I have two dataframes:
`df_1_long = pd.DataFrame({
'company_name': ['Company A', 'Company B', 'Company C'],
'company_country': ['USA', 'Poland', 'Canada'],
'keyword': ['holding', 'services', 'source'],
'value': [1,0,1]
})`
and second df:
`df_training = pd.DataFrame({
'holding': [1, 0, 0],
'services': [0, 1, 0],
'source': [0, 0, 1],
'sector': ['Retail', 'Finance', 'Energy']
})`
columns in df_training ['holding', 'services', 'source']
are the keywords in column 'keyword' in df_1_long. I would like to assign a sector to df_1_long - if 'keyword' in df_1_long value is 1 and in df_training value is 1 for the keyword in a column -> then assign a sector from df_training.
The output should look like that:
`expected_output = pd.DataFrame({
'company_name': ['Company A', 'Company B', 'Company C'],
'company_country': ['USA', 'Poland', 'Canada'],
'keyword': ['holding', 'services', 'source'],
'value': [1,0,1],
'sector': ['Retail', 'no_sector', 'Energy']
})`
I tried this piece of code, but keep getting errors:
`merged_df = pd.merge(df_1_long, df_training, left_on='keyword', right_on=df_training.columns[:-1])
`df_1_long['sector'] = merged_df['sector'].where(merged_df['value'] == 1, np.nan)``
CodePudding user response:
Use DataFrame.stack
for reshape with filter 1
values and get dictionary from MultiIndex
used for Series.map
:
s = df_training.set_index('sector').stack().loc[lambda x: x.eq(1)].index.swaplevel()
m = df_1_long['value'].eq(1)
df_1_long['sector'] = np.where(m, df_1_long['keyword'].map(dict(s)), 'no_sector')
Another solution with DataFrame.melt
, DataFrame.query
and DataFrame.set_index
:
d = df_training.melt('sector').query('value == 1').set_index('variable')['sector']

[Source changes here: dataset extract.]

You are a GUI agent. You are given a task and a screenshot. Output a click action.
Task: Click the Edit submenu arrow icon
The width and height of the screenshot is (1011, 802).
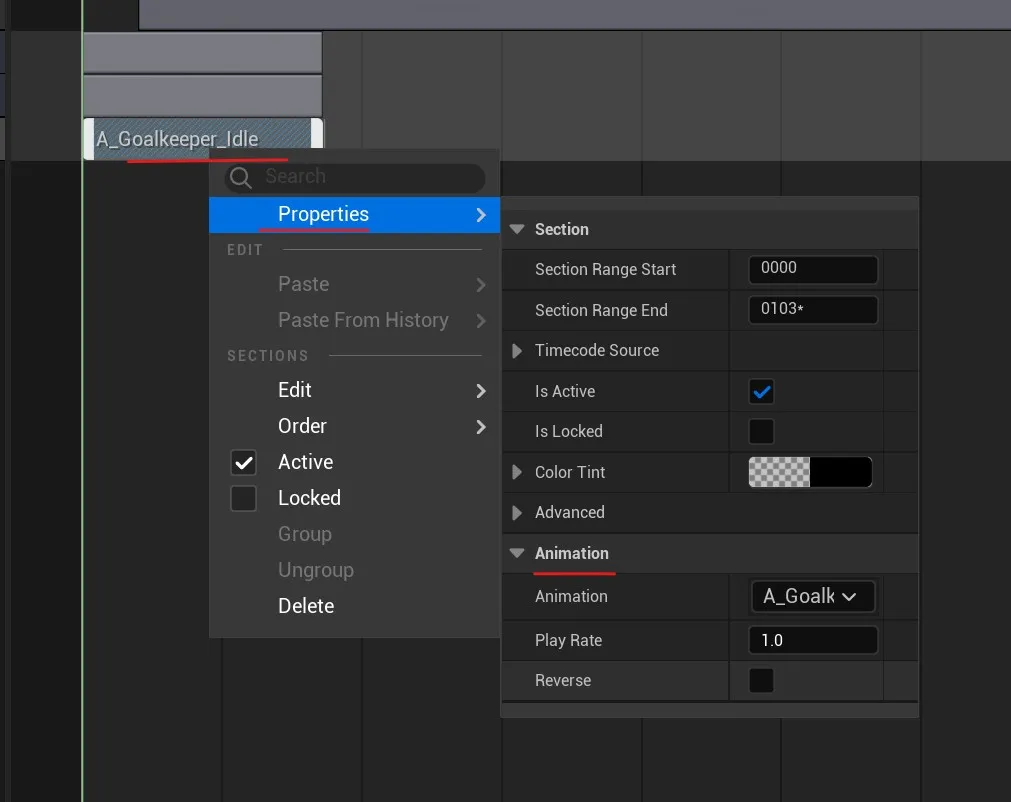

m = df_1_long['value'].eq(1)
df_1_long['sector'] = np.where(m, df_1_long['keyword'].map(d), 'no_sector')
print (df_1_long)
company_name company_country keyword value sector
0 Company A USA holding 1 Retail
1 Company B Poland services 0 no_sector
2 Company C Canada source 1 Energy
CodePudding user response:
You can use from_dummies
to reshape and map
those values:
mapper = dict(zip(pd.from_dummies(df_training.set_index('sector')).iloc[:, 0],
df_training['sector']))
df_1_long['sector'] = (df_1_long['keyword'].map(mapper)
.mask(df_1_long['value'].eq(0), 'no_sector')
)
Output:
company_name company_country keyword value sector
0 Company A USA holding 1 Retail
1 Company B Poland services 0 no_sector
2 Company C Canada source 1 Energy